Under the weight of such barbaric stories, the place that was once Yugoslavia has now come to symbolize something more than another war-torn country. For many, it has come to represent proof of some ultimate heart of human darkness.
Lift up the Soviet rock, says a colleague who shares my reading, and this is what happens. People revert to what is basic and base in human nature. Strip away the thinnest veneer of enforced civility, national community, law and order, says a friend, and we are again tribal, atavistic, lawless, murderous. This ''natural'' view turns his post-Cold War hopes sour.
I don't agree. Not entirely. It seems to me that people are, anything and everything, possibilities waiting to crystallize. The species that commits atrocities also collects evidence of atrocities, and is outraged by atrocities. Human beings who commit war crimes also created the concept of war crimes.
War and crime. Legal codes about right and wrong violence seem absurd to some, a whitewash designed to cleanse war of its own intrinsic savagery. To others, this week's re-election of Serbian President Slobodan Milosevic -- by hook or crook -- mocks the label ''war criminal'' which many in the world have slapped on this ''ethnic cleanser.''
But codes of war are more than moral banisters to cling to on the disastrous slope toward brutality that we see again in Bosnia. Their existence says something else about the human character. They speak to the side of our nature that also demands some check on violence.
As long ago as the 5th century B.C., there were efforts to control violence in cultures as different and independent from each other as the Chinese, the Mayans and the Indians. Similar humanitarian codes were devised to protect children, women, the elderly, the sick, and the wounded. Their existence suggests that humans share some ''basic'' sense about right and wrong.
Codes of war were elaborated through the Middle Ages and into the 20th century. They grew, like moral building blocks, from our best impulses and worst experiences.
We know them best from the Nazi war-crimes tribunals -- some of which ironically took place in Yugoslavia -- and from the Geneva Conventions. Under the conventions, war crimes grew to include killing or torturing prisoners of war or civilians, conducting experiments on people, forcing them into inhuman conditions, destroying their cultural heritage, deporting them.
Historically rape was not officially named as a war crime. Indeed, it was often a war perk. As recently as World War II, Moroccan mercenary soldiers were given license by the Free French to rape women in enemy territory of Italy.
Now, in the wake of allegations that rape is a Serbian policy of war, sexual assault is added to the list of war crimes. The mass rape of Muslim women more than fits the Geneva Convention's definition of ''torture or inhuman treatment . . . willfully causing great suffering or serious injury to body or health.''
These laws may not have much greater effect in deterring war crimes than domestic laws have in deterring domestic crimes. With few exceptions, we only catch and try those criminals who lose their wars.
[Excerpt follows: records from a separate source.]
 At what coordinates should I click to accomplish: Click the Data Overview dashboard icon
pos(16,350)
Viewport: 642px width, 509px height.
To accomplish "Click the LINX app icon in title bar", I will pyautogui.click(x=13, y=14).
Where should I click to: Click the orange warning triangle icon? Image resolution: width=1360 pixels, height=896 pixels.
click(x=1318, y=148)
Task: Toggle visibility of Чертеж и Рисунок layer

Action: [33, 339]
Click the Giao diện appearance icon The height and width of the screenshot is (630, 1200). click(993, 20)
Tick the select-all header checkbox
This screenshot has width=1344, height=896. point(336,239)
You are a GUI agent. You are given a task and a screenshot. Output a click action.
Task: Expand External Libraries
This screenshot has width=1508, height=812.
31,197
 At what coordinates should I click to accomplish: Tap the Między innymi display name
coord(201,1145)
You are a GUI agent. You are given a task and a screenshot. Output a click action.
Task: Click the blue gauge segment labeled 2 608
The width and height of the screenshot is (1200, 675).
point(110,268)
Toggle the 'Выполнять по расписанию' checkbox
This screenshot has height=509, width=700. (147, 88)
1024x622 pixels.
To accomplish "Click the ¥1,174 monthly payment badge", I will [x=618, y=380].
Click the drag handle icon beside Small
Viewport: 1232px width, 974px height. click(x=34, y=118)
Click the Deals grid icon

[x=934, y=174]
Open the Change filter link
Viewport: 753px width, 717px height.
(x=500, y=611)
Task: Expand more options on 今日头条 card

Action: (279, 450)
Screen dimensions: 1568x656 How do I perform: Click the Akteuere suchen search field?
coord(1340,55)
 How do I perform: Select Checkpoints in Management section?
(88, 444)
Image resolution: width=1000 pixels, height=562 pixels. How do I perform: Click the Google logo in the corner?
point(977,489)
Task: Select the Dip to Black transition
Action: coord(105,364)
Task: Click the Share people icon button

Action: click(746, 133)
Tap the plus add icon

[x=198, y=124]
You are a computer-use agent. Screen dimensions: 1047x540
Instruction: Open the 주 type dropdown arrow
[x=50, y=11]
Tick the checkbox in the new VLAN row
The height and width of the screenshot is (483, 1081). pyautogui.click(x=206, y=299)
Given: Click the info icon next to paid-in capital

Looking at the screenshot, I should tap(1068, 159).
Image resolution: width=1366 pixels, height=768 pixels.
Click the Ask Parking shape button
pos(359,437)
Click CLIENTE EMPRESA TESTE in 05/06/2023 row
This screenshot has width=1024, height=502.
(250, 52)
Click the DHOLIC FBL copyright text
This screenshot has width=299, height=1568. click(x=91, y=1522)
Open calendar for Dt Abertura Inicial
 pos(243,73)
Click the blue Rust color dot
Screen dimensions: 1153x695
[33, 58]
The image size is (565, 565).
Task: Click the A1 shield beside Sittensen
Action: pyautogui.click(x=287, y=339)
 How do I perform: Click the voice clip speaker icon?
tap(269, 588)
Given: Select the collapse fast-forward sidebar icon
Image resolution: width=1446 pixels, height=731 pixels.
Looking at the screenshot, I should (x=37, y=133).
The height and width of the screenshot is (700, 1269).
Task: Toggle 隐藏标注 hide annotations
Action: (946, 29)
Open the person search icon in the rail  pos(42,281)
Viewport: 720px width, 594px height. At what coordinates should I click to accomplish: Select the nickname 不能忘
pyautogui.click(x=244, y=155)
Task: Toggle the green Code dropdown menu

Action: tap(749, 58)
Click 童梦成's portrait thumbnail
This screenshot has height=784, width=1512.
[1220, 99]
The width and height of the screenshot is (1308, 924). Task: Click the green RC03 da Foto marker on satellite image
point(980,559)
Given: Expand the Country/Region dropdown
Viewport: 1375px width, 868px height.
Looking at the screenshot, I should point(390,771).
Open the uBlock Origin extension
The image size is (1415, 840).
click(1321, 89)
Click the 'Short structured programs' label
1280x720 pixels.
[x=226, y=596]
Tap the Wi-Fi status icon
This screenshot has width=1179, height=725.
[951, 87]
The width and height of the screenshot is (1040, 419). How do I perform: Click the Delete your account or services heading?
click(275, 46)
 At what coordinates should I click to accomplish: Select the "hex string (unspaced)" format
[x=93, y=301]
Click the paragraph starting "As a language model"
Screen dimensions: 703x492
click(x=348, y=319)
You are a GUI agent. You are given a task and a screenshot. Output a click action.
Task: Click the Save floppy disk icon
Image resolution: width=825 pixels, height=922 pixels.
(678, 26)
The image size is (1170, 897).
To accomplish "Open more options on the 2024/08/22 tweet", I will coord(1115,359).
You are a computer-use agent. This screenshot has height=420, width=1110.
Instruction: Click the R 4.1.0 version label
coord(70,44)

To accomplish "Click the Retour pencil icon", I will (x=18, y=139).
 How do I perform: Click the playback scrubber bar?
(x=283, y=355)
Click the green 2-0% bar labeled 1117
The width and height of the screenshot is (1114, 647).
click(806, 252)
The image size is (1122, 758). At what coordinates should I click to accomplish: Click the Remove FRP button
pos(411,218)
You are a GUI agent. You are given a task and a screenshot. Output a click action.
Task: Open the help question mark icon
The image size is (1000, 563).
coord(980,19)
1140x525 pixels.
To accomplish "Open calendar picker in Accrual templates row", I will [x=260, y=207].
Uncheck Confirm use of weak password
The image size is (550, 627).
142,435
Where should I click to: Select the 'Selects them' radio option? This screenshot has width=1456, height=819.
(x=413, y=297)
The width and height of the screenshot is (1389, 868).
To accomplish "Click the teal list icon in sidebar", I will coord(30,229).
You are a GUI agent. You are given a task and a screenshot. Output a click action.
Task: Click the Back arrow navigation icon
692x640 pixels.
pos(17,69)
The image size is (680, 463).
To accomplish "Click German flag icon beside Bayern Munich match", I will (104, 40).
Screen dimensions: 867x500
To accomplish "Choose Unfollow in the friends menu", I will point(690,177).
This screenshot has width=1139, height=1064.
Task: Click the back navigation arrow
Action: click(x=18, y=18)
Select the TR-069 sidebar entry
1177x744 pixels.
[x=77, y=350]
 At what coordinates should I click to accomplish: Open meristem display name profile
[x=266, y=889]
But at least the criminal codes of war make collective statements about who we are. They say that all is not fair in war. That some acts are not human, but designated subhuman. That as a world community we agree on a bottom line to violence. That great wrongs deserve justice.
These codes also say that individuals are responsible for their own actions. There is no defense in the claim by a war criminal that ''I was just taking orders.'' There is no defense in the claim that ''he did it first.'' Not if the previous wrong is a week old or, as is often true in Yugoslavia, 600 years old.
The murderers and rapists alleged in the papers on my desk may or may not come to trial. Slobodan Milosevic may serve his term in the president's office or come to the prisoner's dock.
But the concept of war crimes is still essential to society. These codes place blame. Not on human nature but on our behavior as humans. They hold us responsible as the troubled world already holds many Serbians responsible. Not just for war. For crime.
Ellen Goodman is a syndicated columnist.